Fig. 2.— — Strata identified across the whole X chromosome. Here, we show the clusters that are determined using the entire sequence of the human X chromosome, either unmasked or masked for repetitive elements, as defined by RepeatMasker. We also plot the position and strata delineation of X-linked genes that have previously been assayed. Previous strata are colored: 5, Red; 4, Yellow; 3, Geen; 2, Blue; 1, Violet. We used Markov model of order 2 to perform segmentation and clustering at significance thresholds of 0.4 and 10⁻⁷, respectively.

The XAR was added to the eutherian X chromosome approximately 105 Ma, prior to the radiation of eutherian mammals, and is nearly one-third of the human X chromosome (from 0 to 46.88 Mb [Ross et al. 2005]). We find one cluster spanning the region between the ancestral XCR and the younger XAR (fig. 2 and table 1). This is consistent with the hypothesis that the autosomal segment translocated to the ancestral X chromosome was added to an ancient PAR that was still undergoing X-Y recombination in the common ancestor of eutherian mammals. Then, after the addition of the XAR, an event occurred to suppress recombination in a region spanning the ancestral PAR and a portion of the XAR.

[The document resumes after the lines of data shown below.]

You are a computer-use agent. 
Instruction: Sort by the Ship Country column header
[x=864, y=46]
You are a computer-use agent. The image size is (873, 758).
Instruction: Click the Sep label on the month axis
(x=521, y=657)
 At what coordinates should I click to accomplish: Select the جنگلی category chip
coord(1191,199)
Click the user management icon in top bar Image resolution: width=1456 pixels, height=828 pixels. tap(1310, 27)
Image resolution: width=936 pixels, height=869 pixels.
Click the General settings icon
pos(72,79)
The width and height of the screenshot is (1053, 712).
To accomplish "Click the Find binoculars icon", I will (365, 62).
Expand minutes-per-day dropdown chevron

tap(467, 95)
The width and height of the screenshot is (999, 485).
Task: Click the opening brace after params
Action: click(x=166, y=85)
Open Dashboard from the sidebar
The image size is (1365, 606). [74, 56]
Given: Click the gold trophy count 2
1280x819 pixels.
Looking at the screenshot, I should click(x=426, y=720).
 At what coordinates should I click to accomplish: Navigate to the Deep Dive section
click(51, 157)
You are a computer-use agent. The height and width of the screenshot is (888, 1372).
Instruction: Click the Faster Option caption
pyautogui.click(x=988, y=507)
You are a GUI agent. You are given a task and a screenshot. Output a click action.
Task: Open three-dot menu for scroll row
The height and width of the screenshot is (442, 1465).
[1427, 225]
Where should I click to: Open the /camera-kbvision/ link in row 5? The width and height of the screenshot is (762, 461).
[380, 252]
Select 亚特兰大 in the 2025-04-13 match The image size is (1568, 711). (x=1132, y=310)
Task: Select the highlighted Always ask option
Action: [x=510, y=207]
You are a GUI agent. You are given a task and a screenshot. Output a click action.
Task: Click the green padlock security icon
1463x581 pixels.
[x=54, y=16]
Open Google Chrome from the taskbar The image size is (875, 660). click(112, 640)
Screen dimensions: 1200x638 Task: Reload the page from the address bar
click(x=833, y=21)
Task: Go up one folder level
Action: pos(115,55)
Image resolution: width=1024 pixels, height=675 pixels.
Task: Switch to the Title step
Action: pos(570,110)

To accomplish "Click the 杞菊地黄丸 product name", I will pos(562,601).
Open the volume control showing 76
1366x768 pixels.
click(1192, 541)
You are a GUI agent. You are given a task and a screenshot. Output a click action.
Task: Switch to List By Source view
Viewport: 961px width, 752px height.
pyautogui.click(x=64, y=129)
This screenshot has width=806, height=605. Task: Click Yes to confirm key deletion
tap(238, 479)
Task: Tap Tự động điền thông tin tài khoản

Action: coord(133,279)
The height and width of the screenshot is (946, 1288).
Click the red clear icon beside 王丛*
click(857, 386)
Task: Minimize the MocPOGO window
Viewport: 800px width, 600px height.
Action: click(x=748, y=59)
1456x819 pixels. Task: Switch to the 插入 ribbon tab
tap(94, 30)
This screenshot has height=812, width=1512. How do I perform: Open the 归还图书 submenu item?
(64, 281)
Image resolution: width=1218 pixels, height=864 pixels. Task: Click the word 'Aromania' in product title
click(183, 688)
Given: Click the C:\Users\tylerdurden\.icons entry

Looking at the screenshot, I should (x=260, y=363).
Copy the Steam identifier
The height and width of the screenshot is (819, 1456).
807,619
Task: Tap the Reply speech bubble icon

We also found that much of the compositional heterogeneity between strata on the human X chromosome can be explained by the presence of repetitive elements, because our method, when applied to the entire X chromosome with repetitive elements masked out, does not return the underlying strata structure (fig. 2). Ross et al. (2005) found that LINEs increase in frequency with increasing stratum age (at least when considering the most recent three strata) but did not observe a monotonic pattern with respect to GC content. Similarly, we do not observe a striking pattern with respect to GC content (supplementary table S1, Supplementary Material online). Further, we also observe a monotonically increasing trend in the density of repetitive elements in the strata with distance from Xpter across the entire XAR (fig. 3A). In this younger region, the stratum structure deciphered by our proposed method reinforces the earlier observation of increase in repetitive element densities after the suppression of X-Y recombination. This may also have contributed to the heterogeneity between strata. In addition, we observe that this pattern breaks down in the older strata. Across the XCR, we observe that nearly all clusters share a similarly high level of repeat density, which may be attributed to the long evolutionary time that the XCR has been without homologous X-Y recombination, resulting in saturation in the density of repetitive elements across this region. Curiously, the cluster in the XAR that spans the recently X-transposed region has a higher repeat density than the remaining clusters in the XAR, which may be due to the inclusion of the centromeric sequence. When we break down the repetitive elements into different types, we observe that L1s (more than LTRs and Alus) account for the bulk of the variation in the density of repetitive elements between clusters (fig. 3B).

Fig. 3.— — Density of repetitive elements or genes across the clusters identified on the X chromosome. Here, we show the difference in the feature density between clusters: (A) density of genes, repetitive elements, CpG islands, and simple repeats is plotted for each cluster; (B) the repetitive element density is plotted for each cluster along with the L1, LTR, and Alu subsets of repetitive element.

To rule out the alternative hypothesis that the underlying structure of the X chromosome, derived from its autosomal ancestor, could be responsible for the distinct clusters observed on the X, we applied our method to the homologous autosomal sequence. In chicken, chromosome 4 (1–20 Mb) is homologous to the mammalian XAR, and chromosome 1 (103–123 Mb) is homologous to the XCR (Ross et al. 2005). When applying the segmentation and clustering algorithm to the homologous chicken autosomal regions, using the same parameters as for the human X, we do not observe any clustering in either region (supplementary fig. S4, Supplementary Material online). The absence of segmental structure within chicken autosomal sequences homologous to human X-linked sequences demonstrates that stratum formation fundamentally alters sequence composition, thus allowing identification of compositional signals unique to evolutionary strata by the proposed segmentation and clustering method.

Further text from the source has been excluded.